The finding of an inverse association between African ancestry estimated by AIMs and blood 25OHD levels is consistent with a recent community cohort study of AA men and women [33]. Our findings of extensive racial differences in allele frequencies and LD patterns for SNPs in VDR and CYP24A1 are also consistent with those from an earlier study [12]. Previous studies on VDR polymorphisms and breast cancer risk have focused on only a few SNPs. However, we did not find any relationship with Fok1, Bsm1, or Taq1 or a three-SNP haplotype consisting of Bsm1, Apa1, and Taq1 in either AA or EA women. The variant homozygote of Apa1 was associated with increased risk of breast cancer in EA women, but the effect was limited to post-menopausal women. Increased risk of breast cancer was also reported in a previous study for Apa1 [34]; however, results in the literature are conflicting [35, 36]. The G allele of Cdx2 was associated with lower risk of breast cancer in AA women in our study and this finding was in contrast to the speculated functional alteration that the variant G allele resulted in lower binding of the Cdx2 protein and thus lower transcriptional activity of VDR [37, 38]. Similar to a study among women in Germany [39], our study found no association of Cdx2 with breast cancer risk in EA women.

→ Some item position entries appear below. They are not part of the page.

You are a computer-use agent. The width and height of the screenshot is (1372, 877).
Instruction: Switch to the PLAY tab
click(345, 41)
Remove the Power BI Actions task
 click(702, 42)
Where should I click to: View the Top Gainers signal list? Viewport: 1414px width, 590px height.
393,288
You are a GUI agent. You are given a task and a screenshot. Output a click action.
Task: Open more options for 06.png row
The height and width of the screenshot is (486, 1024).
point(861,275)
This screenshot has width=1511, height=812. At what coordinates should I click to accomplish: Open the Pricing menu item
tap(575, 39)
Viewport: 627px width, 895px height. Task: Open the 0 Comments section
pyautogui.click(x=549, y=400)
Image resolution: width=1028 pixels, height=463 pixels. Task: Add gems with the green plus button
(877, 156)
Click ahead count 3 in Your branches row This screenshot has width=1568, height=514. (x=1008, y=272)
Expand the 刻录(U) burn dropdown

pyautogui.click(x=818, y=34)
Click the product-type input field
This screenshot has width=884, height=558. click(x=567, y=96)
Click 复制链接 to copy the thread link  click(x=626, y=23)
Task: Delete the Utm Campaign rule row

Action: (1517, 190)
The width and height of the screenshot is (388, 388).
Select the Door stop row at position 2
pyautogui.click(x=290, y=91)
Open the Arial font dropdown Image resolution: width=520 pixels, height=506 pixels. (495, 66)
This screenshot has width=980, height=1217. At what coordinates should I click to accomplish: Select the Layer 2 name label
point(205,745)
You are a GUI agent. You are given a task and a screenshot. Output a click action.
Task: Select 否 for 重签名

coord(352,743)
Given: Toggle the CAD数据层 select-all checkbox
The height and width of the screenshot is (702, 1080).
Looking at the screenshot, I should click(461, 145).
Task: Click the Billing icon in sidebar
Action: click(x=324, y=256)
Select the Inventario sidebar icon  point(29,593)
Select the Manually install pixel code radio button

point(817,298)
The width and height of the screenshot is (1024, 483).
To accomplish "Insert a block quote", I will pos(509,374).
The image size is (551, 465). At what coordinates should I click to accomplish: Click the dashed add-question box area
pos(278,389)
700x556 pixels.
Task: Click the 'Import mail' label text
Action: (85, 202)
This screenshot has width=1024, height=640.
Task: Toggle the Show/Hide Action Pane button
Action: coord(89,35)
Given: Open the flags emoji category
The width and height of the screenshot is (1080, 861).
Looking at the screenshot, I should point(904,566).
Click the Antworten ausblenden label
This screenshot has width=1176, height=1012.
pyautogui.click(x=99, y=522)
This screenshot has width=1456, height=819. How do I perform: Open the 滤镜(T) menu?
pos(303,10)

To date, three studies have examined selected SNPs in VDR with breast cancer risk in both AA and EA women. Two of them did not find associations for Fok1, Bsm1, Bgl1 (rs739837), or the 3' untranslated region poly(A) microsatellite in either AA or EA women [40, 41], and a third study found increased risk by Bsm1 variant in EA but not AA women [42]. However, none of the above studies examined the associations by ER status or used the systematic approach we employed to capture variation across the genes.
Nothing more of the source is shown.